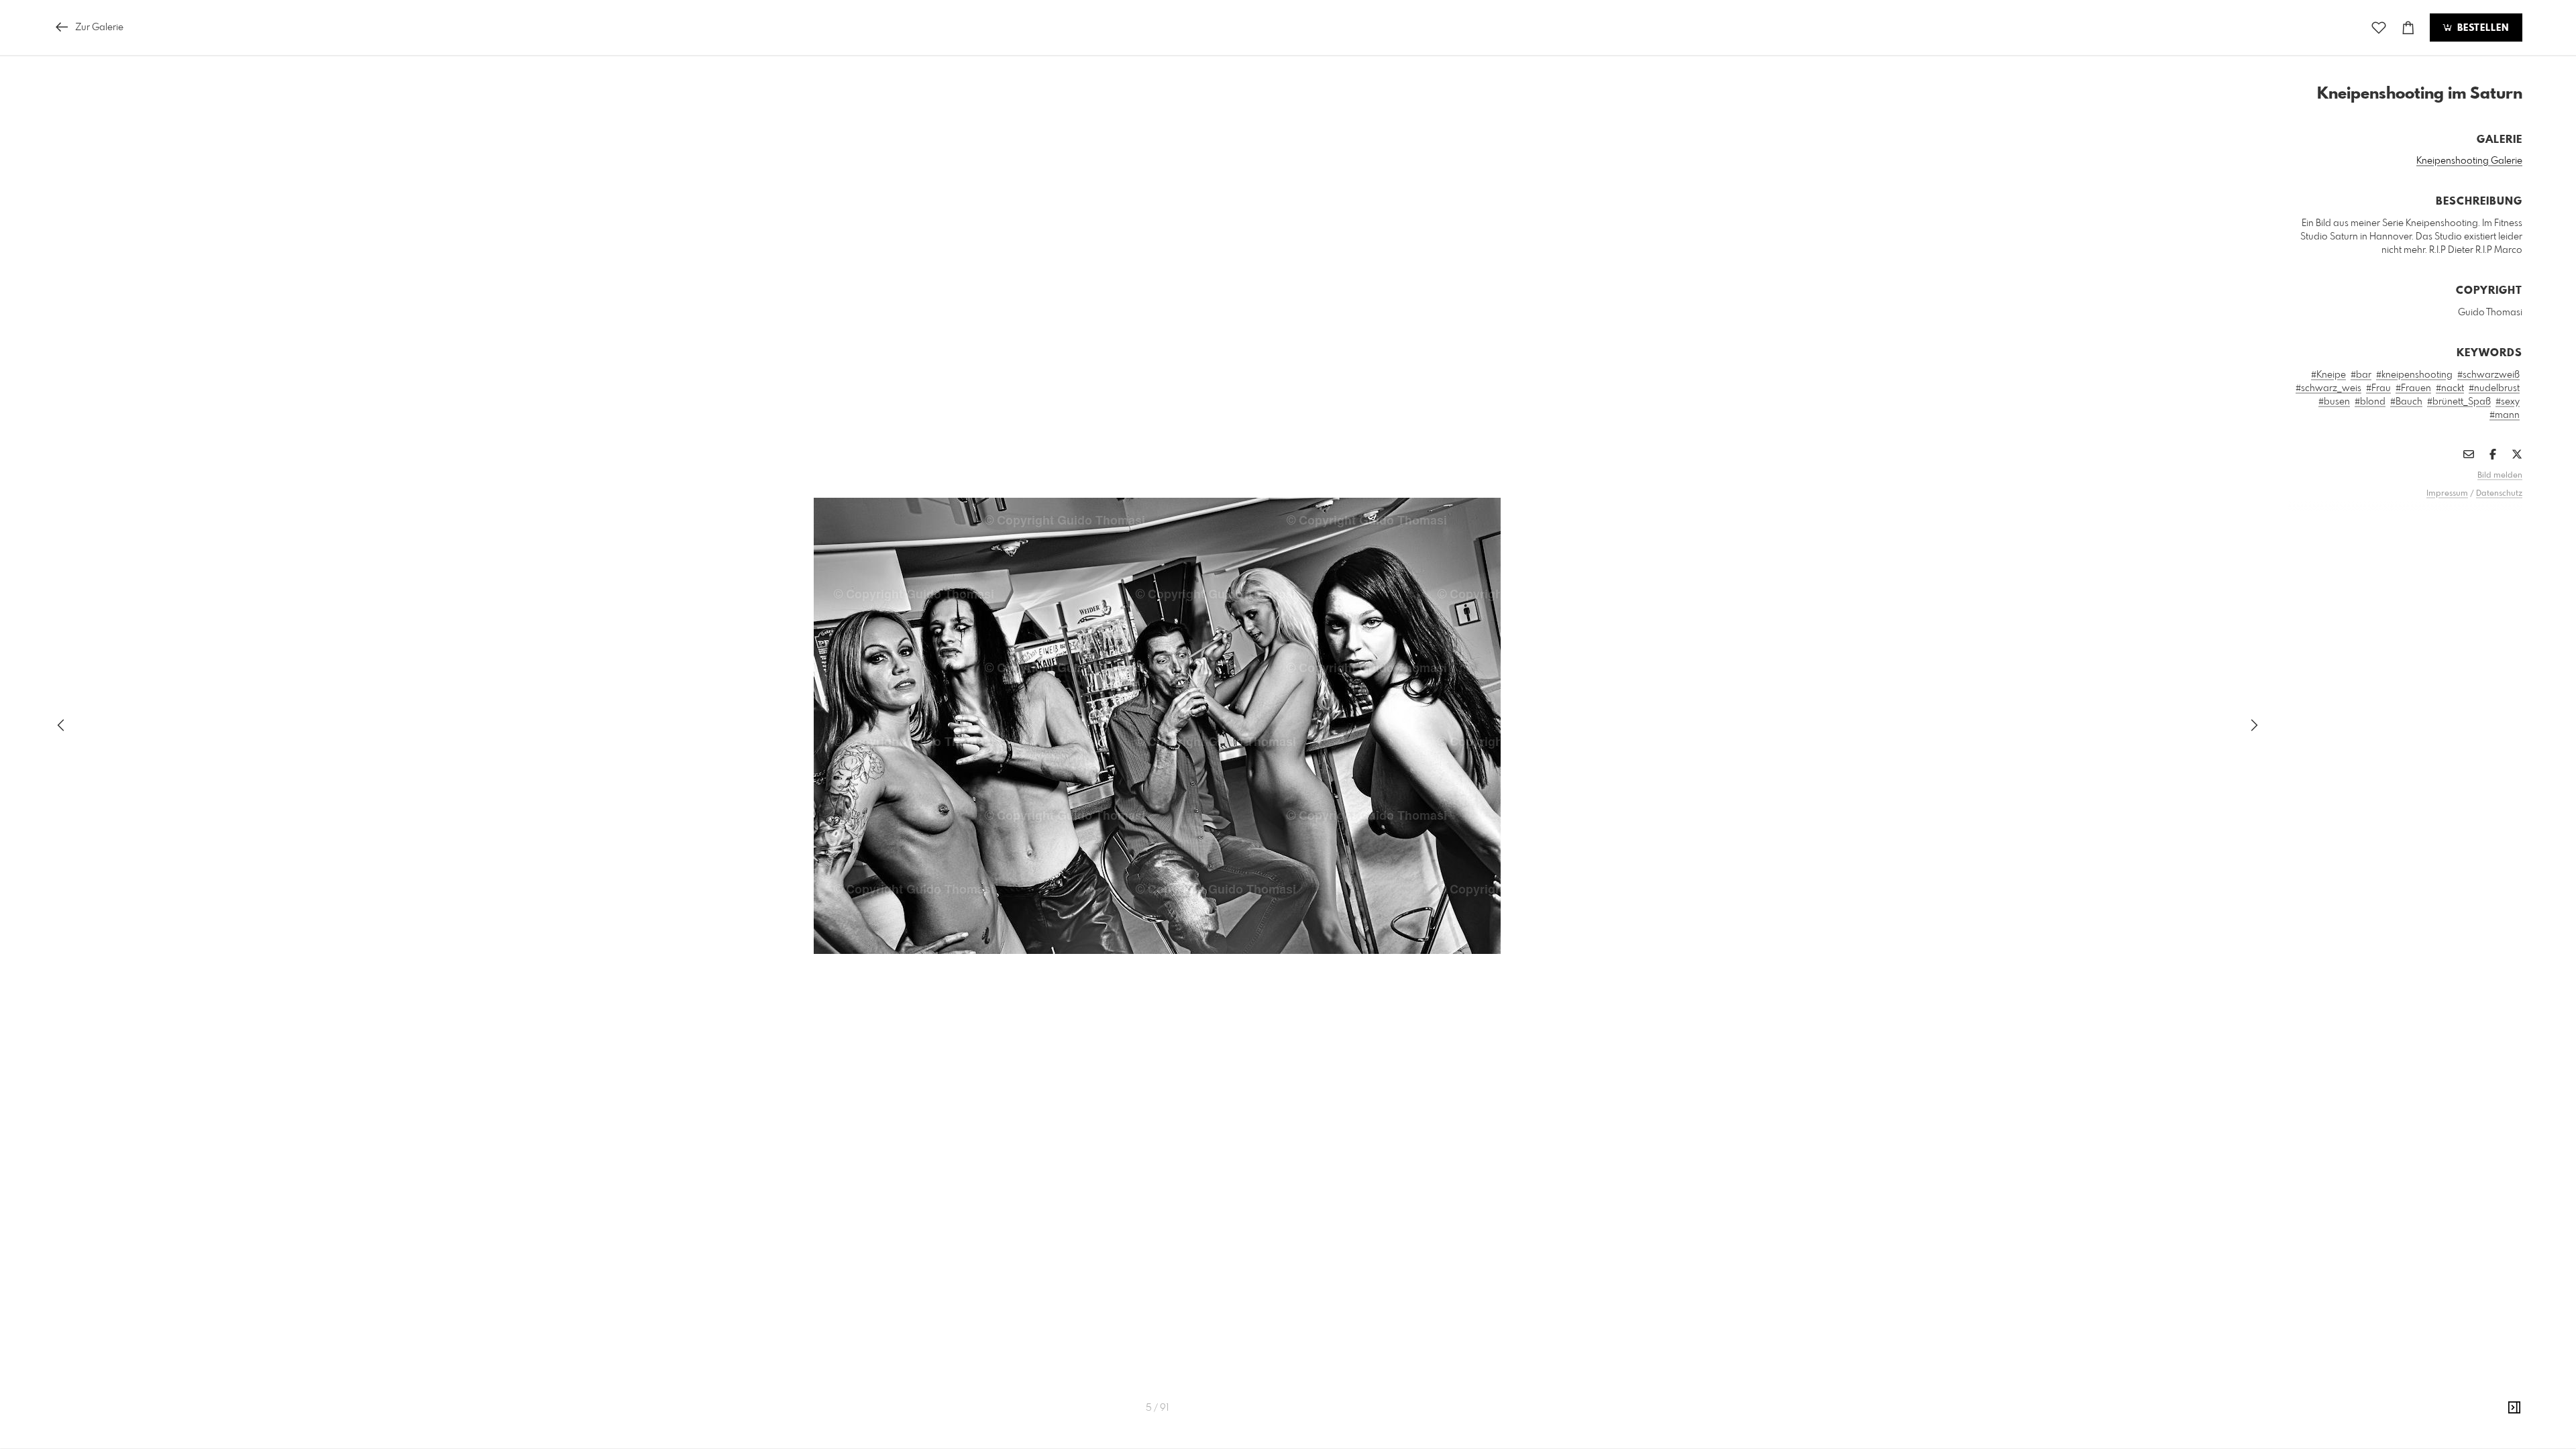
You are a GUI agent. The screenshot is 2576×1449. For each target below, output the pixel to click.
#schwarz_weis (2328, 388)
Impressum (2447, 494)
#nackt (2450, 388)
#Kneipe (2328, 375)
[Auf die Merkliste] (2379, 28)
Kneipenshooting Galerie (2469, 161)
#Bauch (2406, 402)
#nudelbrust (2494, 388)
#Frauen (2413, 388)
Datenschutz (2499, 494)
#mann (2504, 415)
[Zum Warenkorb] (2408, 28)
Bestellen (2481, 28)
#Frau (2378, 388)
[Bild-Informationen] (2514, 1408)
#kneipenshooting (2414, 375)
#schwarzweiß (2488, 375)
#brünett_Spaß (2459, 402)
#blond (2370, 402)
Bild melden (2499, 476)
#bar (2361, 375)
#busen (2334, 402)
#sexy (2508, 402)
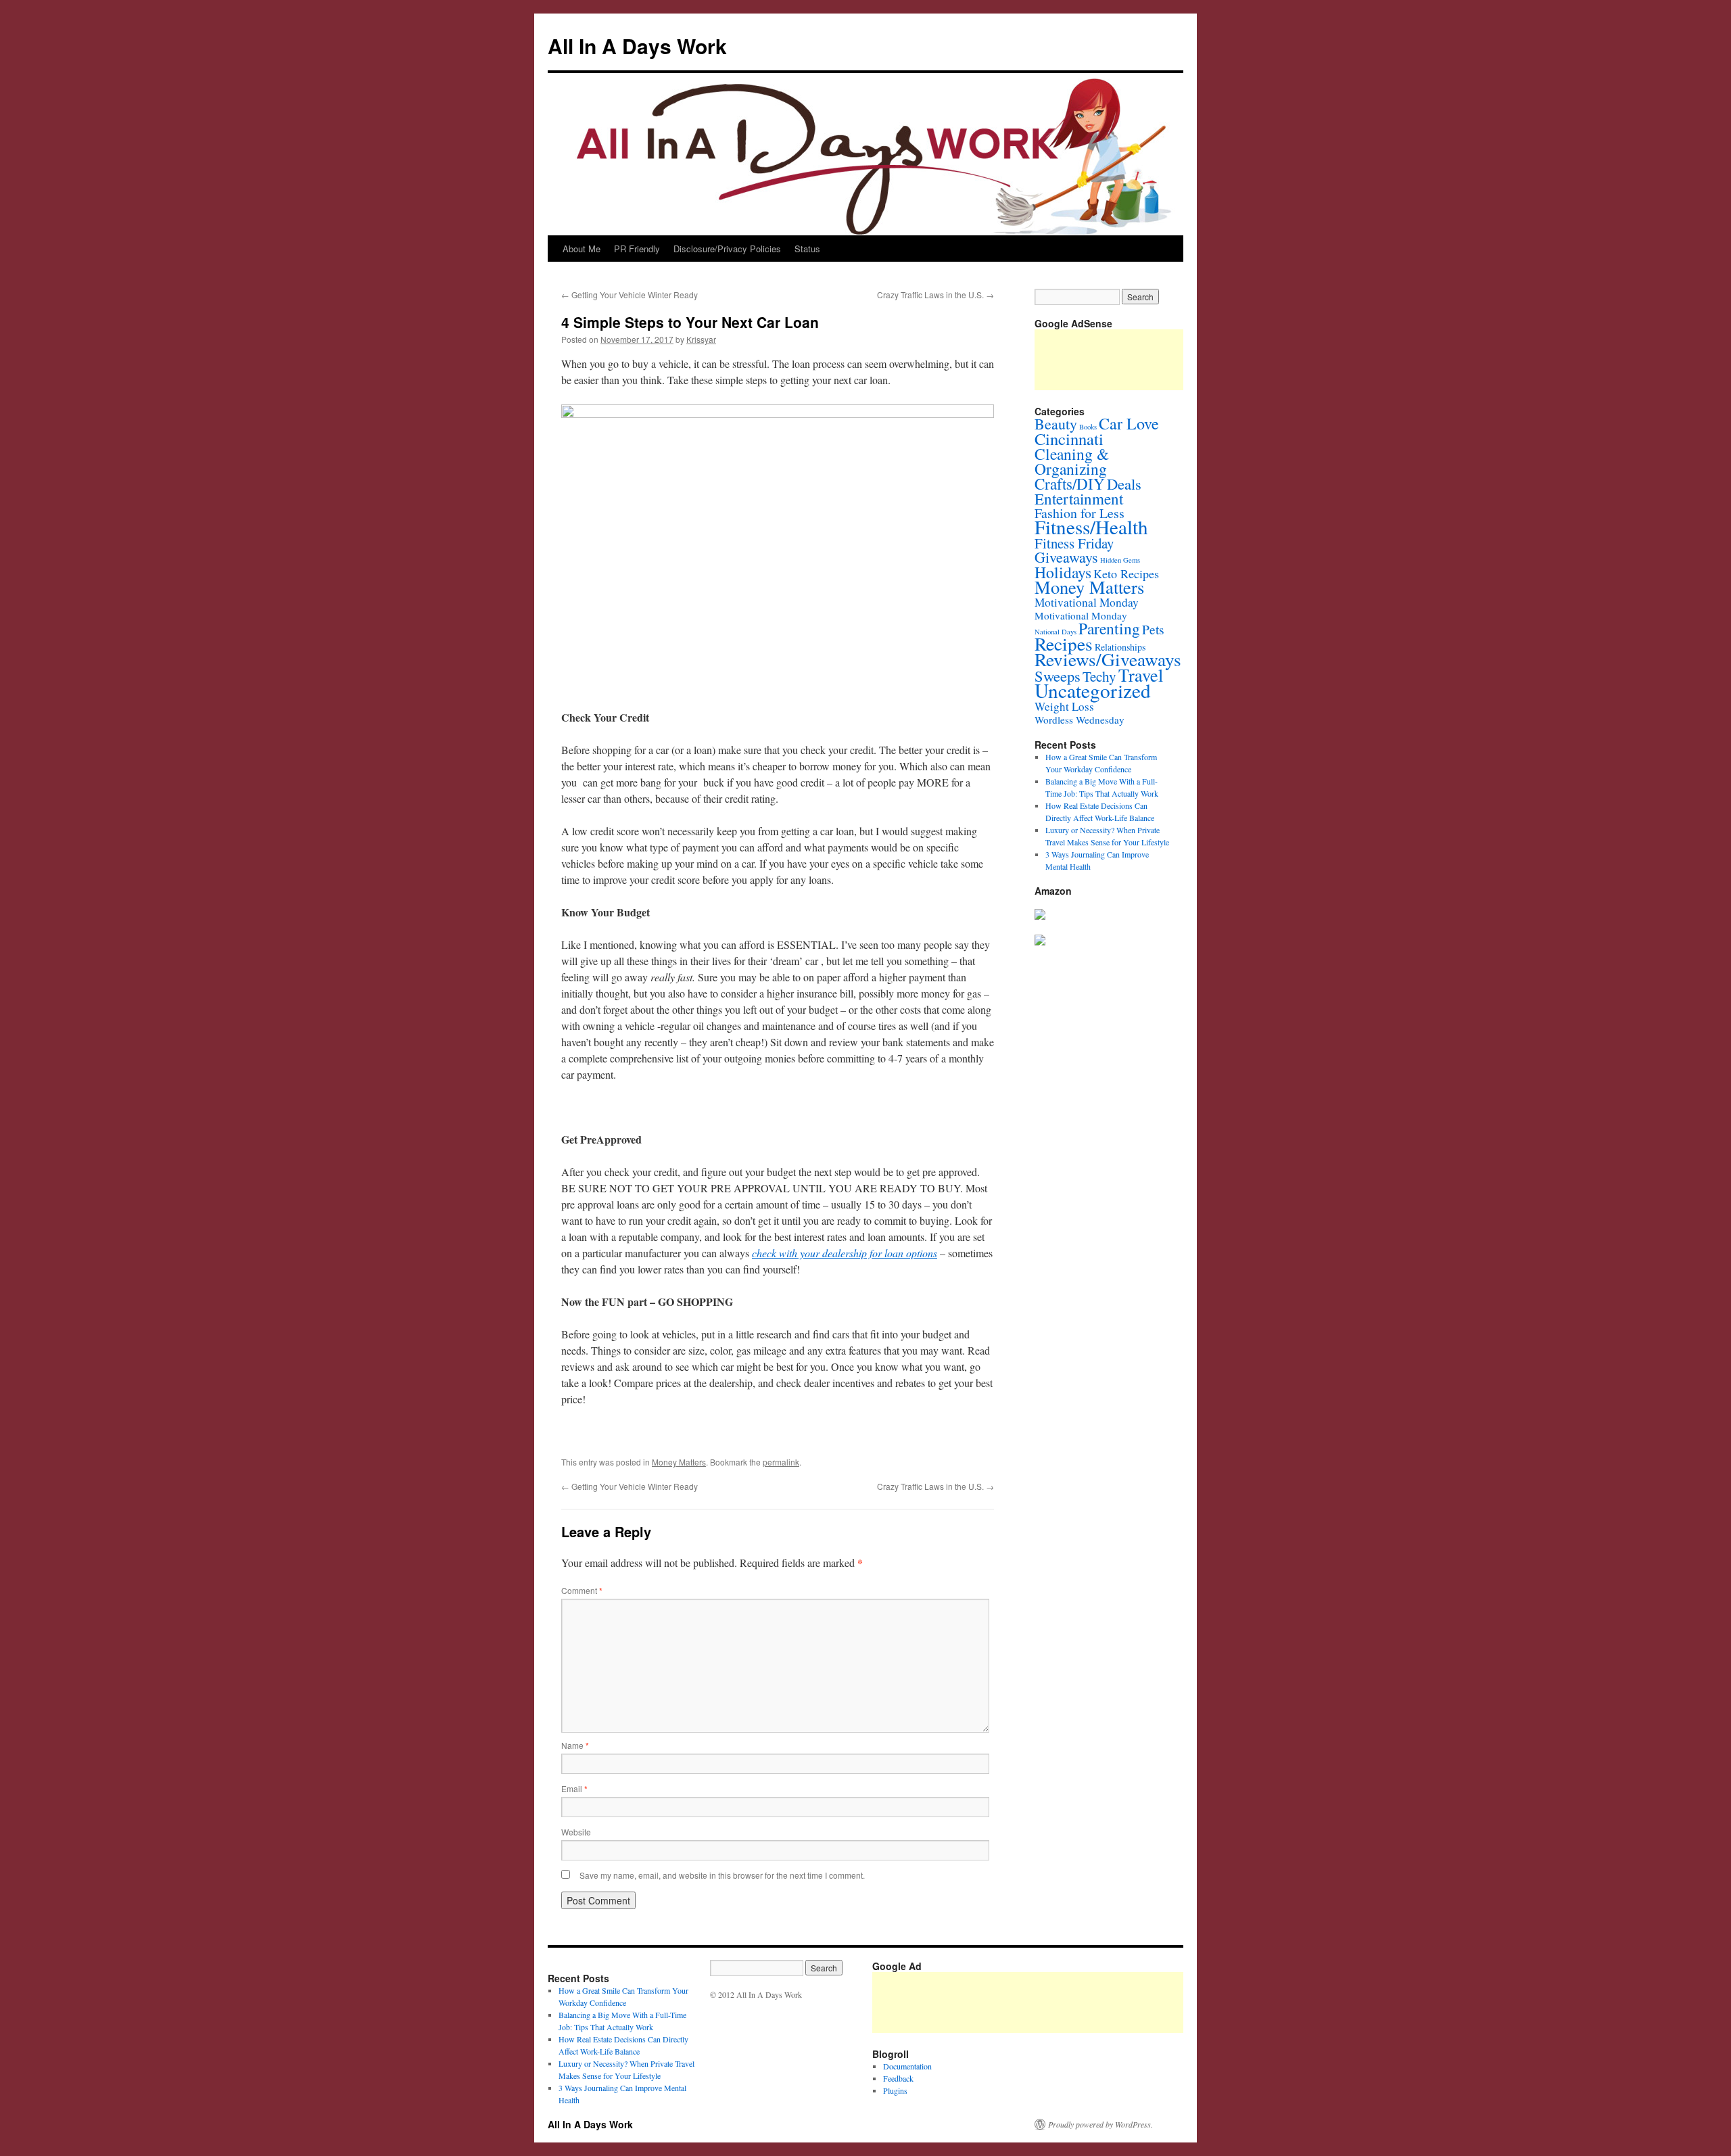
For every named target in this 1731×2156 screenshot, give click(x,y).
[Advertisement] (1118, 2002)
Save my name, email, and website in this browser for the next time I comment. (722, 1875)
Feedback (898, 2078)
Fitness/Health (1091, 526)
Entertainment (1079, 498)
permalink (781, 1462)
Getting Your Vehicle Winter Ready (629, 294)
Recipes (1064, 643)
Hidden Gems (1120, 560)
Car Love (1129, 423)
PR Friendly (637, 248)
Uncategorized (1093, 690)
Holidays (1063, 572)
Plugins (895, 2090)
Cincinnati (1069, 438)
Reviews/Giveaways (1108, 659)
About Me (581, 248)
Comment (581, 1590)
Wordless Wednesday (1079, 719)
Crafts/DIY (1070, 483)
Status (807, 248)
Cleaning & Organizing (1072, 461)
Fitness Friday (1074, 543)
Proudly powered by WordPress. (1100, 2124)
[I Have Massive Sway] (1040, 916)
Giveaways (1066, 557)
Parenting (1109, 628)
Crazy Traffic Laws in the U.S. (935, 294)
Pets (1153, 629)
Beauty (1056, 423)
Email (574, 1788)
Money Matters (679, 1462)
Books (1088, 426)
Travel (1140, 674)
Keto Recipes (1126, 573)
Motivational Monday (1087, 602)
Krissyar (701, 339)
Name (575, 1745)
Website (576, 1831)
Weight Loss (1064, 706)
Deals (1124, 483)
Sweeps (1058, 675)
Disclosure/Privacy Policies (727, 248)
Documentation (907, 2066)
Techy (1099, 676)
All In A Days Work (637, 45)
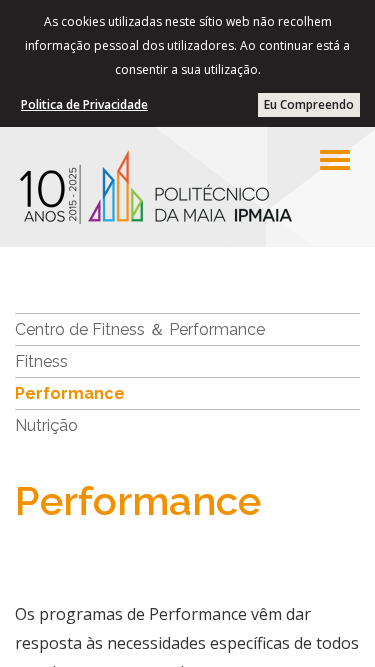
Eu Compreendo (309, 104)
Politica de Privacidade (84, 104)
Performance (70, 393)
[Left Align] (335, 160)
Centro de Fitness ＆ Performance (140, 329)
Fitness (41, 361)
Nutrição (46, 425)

-.-.-

When a line in the data contains the string "Performance", copy that line.

Performance (70, 393)
Centro de Fitness ＆ Performance (140, 329)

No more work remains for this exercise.